Segment Start: PROVIDED DATA
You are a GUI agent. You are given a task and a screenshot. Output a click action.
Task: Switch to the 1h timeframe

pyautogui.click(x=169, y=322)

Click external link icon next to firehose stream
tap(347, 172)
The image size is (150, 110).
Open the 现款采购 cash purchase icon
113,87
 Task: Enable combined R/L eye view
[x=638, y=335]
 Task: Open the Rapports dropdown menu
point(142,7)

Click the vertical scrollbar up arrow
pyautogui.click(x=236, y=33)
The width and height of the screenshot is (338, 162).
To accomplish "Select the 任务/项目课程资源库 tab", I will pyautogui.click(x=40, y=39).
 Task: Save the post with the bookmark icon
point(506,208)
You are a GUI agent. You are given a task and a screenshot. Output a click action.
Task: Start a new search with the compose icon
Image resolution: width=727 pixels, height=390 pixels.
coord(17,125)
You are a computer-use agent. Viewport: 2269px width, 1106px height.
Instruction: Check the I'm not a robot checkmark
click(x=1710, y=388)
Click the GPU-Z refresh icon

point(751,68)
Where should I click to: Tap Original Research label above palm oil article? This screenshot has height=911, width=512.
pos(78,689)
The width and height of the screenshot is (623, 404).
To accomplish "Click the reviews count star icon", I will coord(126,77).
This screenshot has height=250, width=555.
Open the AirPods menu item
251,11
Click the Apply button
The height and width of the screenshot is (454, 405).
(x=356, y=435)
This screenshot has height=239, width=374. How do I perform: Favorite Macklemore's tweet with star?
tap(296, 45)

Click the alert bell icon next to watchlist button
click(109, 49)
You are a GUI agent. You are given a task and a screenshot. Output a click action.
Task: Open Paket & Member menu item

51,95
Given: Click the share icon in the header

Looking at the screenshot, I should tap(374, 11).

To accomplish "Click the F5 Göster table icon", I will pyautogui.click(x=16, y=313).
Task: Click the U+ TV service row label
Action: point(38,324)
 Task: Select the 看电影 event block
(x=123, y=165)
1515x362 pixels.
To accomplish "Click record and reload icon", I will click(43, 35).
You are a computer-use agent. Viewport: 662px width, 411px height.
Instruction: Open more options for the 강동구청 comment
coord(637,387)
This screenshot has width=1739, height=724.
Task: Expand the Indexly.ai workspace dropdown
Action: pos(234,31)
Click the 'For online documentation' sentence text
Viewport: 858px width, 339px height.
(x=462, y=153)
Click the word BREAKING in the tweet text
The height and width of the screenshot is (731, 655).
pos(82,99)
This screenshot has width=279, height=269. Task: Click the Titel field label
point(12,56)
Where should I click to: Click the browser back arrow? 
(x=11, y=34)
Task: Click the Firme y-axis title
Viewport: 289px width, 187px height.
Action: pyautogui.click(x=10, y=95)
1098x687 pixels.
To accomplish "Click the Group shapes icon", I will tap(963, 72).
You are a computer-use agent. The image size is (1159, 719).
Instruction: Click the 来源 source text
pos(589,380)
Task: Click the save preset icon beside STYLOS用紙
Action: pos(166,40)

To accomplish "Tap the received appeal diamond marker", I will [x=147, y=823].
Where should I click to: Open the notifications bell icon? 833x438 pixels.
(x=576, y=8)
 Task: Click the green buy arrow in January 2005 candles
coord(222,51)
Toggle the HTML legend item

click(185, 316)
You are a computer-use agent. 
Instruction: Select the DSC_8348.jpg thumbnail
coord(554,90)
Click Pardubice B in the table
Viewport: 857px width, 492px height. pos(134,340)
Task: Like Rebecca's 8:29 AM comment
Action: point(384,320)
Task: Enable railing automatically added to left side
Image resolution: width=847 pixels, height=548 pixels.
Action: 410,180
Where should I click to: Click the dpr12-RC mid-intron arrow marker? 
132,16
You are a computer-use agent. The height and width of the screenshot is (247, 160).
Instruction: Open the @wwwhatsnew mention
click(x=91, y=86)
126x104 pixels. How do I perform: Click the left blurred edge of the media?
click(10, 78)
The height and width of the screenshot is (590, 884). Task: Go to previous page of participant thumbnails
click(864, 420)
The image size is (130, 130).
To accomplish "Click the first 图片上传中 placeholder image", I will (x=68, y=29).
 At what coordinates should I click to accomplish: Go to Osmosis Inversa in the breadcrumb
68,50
Segment End: PROVIDED DATA
PROBLEM TO WORK ON –
Retype the records above exactly as they appear.

OUTPUT FOR THIS EXERCISE –
You are a GUI agent. You are given a task and a screenshot. Output a click action.
Task: Switch to the 1h timeframe

pyautogui.click(x=169, y=322)

Click external link icon next to firehose stream
tap(347, 172)
The image size is (150, 110).
Open the 现款采购 cash purchase icon
113,87
 Task: Enable combined R/L eye view
[x=638, y=335]
 Task: Open the Rapports dropdown menu
point(142,7)

Click the vertical scrollbar up arrow
pyautogui.click(x=236, y=33)
The width and height of the screenshot is (338, 162).
To accomplish "Select the 任务/项目课程资源库 tab", I will pyautogui.click(x=40, y=39).
 Task: Save the post with the bookmark icon
point(506,208)
You are a GUI agent. You are given a task and a screenshot. Output a click action.
Task: Start a new search with the compose icon
Image resolution: width=727 pixels, height=390 pixels.
coord(17,125)
You are a computer-use agent. Viewport: 2269px width, 1106px height.
Instruction: Check the I'm not a robot checkmark
click(x=1710, y=388)
Click the GPU-Z refresh icon

point(751,68)
Where should I click to: Tap Original Research label above palm oil article? This screenshot has height=911, width=512.
pos(78,689)
The width and height of the screenshot is (623, 404).
To accomplish "Click the reviews count star icon", I will coord(126,77).
This screenshot has height=250, width=555.
Open the AirPods menu item
251,11
Click the Apply button
The height and width of the screenshot is (454, 405).
(x=356, y=435)
This screenshot has height=239, width=374. How do I perform: Favorite Macklemore's tweet with star?
tap(296, 45)

Click the alert bell icon next to watchlist button
click(109, 49)
You are a GUI agent. You are given a task and a screenshot. Output a click action.
Task: Open Paket & Member menu item

51,95
Given: Click the share icon in the header

Looking at the screenshot, I should tap(374, 11).

To accomplish "Click the F5 Göster table icon", I will pyautogui.click(x=16, y=313).
Task: Click the U+ TV service row label
Action: point(38,324)
 Task: Select the 看电影 event block
(x=123, y=165)
1515x362 pixels.
To accomplish "Click record and reload icon", I will click(43, 35).
You are a computer-use agent. Viewport: 662px width, 411px height.
Instruction: Open more options for the 강동구청 comment
coord(637,387)
This screenshot has width=1739, height=724.
Task: Expand the Indexly.ai workspace dropdown
Action: pos(234,31)
Click the 'For online documentation' sentence text
Viewport: 858px width, 339px height.
(x=462, y=153)
Click the word BREAKING in the tweet text
The height and width of the screenshot is (731, 655).
pos(82,99)
This screenshot has width=279, height=269. Task: Click the Titel field label
point(12,56)
Where should I click to: Click the browser back arrow? 
(x=11, y=34)
Task: Click the Firme y-axis title
Viewport: 289px width, 187px height.
Action: pyautogui.click(x=10, y=95)
1098x687 pixels.
To accomplish "Click the Group shapes icon", I will tap(963, 72).
You are a computer-use agent. The image size is (1159, 719).
Instruction: Click the 来源 source text
pos(589,380)
Task: Click the save preset icon beside STYLOS用紙
Action: pos(166,40)

To accomplish "Tap the received appeal diamond marker", I will [x=147, y=823].
Where should I click to: Open the notifications bell icon? 833x438 pixels.
(x=576, y=8)
 Task: Click the green buy arrow in January 2005 candles
coord(222,51)
Toggle the HTML legend item

click(185, 316)
You are a computer-use agent. 
Instruction: Select the DSC_8348.jpg thumbnail
coord(554,90)
Click Pardubice B in the table
Viewport: 857px width, 492px height. pos(134,340)
Task: Like Rebecca's 8:29 AM comment
Action: point(384,320)
Task: Enable railing automatically added to left side
Image resolution: width=847 pixels, height=548 pixels.
Action: 410,180
Where should I click to: Click the dpr12-RC mid-intron arrow marker? 
132,16
You are a computer-use agent. The height and width of the screenshot is (247, 160).
Instruction: Open the @wwwhatsnew mention
click(x=91, y=86)
126x104 pixels. How do I perform: Click the left blurred edge of the media?
click(10, 78)
The height and width of the screenshot is (590, 884). Task: Go to previous page of participant thumbnails
click(864, 420)
The image size is (130, 130).
To accomplish "Click the first 图片上传中 placeholder image", I will (x=68, y=29).
 At what coordinates should I click to accomplish: Go to Osmosis Inversa in the breadcrumb
68,50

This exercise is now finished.